Right Attitudes

How to Minute a Meeting

If you’re the unlucky minute-taker tasked with recording a discussion for the benefit of posterity, remember that minutes are expected to contain essentially a reliable record of what transpired at the meeting, key decisions taken, and action items.

In principle, meetings exist for people to inform and decide, but, in reality, lots of what people say in meetings will be trivial, pointless, and unhelpful. Unless specifically required by the forum, you don’t have to scribble down each and every pearl of wisdom that ensues. Per Wikipedia, the term “minutes” derives from the Latin minuta scriptura (“small writing,”) meaning “rough notes.”

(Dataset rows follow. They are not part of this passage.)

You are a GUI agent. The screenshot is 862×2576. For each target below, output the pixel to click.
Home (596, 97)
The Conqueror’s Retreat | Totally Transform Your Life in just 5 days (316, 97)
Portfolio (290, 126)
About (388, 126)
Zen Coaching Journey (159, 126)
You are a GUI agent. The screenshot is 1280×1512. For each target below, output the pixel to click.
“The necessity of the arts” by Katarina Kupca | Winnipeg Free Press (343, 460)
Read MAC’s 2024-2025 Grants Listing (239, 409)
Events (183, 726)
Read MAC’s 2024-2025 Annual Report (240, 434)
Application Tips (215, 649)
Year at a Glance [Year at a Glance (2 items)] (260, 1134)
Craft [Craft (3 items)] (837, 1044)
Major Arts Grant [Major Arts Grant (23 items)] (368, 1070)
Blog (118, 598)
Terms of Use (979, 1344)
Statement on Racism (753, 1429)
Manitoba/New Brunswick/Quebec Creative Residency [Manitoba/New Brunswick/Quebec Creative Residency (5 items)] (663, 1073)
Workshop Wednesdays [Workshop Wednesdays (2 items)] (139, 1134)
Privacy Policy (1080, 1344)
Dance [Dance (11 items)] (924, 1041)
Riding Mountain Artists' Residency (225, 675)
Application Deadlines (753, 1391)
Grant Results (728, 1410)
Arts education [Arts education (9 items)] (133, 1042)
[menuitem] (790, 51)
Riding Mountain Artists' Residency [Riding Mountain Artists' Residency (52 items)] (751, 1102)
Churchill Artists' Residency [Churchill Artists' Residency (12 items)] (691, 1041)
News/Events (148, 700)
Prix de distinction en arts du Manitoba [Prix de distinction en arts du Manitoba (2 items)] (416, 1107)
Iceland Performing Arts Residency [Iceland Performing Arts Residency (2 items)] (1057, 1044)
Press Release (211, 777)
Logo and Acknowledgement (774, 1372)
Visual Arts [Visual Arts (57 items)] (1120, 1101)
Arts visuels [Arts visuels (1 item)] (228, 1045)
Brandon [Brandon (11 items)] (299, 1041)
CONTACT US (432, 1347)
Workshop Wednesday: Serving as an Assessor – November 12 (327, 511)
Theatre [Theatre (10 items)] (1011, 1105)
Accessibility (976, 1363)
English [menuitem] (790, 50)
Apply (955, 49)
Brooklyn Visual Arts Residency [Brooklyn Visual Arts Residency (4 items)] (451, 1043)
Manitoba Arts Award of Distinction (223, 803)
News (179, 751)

The BBC political satire Yes, Prime Minister (1986–88; prequel Yes Minister, 1980–84,) that masterly class on politics, manipulation, and being manipulated, has particularly handy advice on meeting minutes. From the ‘Man Overboard’ (clip) and ‘Official Secrets’ (clip) episodes,

  • A minute is a note for the records and a statement of action, if any, that was agreed upon.
  • It is characteristic of all discussions and decisions that every meeting member has a vivid recollection of them and that every member’s recollection of them differs violently from every other member’s recollection. Consequently, we accept the convention that the official decisions are those and only those which have officially recorded in the minutes by the officials … if a decision had been officially reached, it would have been officially recorded in the minutes by the officials.
  • The purpose of minutes is not to record events, it is to protect people.
  • People frequently change their minds during a meeting. Therefore, what is said at a meeting merely constitutes the choice of ingredients for the minutes. The minute-taker’s task is to choose, from a jumble of ill-digested ideas, a version that represents the [powerful person’s] views as he would, on reflection, have liked them to emerge.
  • Minutes do not record everything that was said at a meeting. Minutes are constructive—they are to improve what is said, to be tactful, to put in better order.
  • Minutes, by virtue of the selection process, can never be a true and complete record. Minutes don’t constitute a true record.

You’ll have to maintain a Zen-like focus on why everybody disagrees with somebody and how nobody agrees to do what anybody could have done. But you don’t have to work hard to keep yourself awake either.

As soon as you’ve circulated those minutes and got them approved, you can file them away. Nobody may ever actually read them in the future.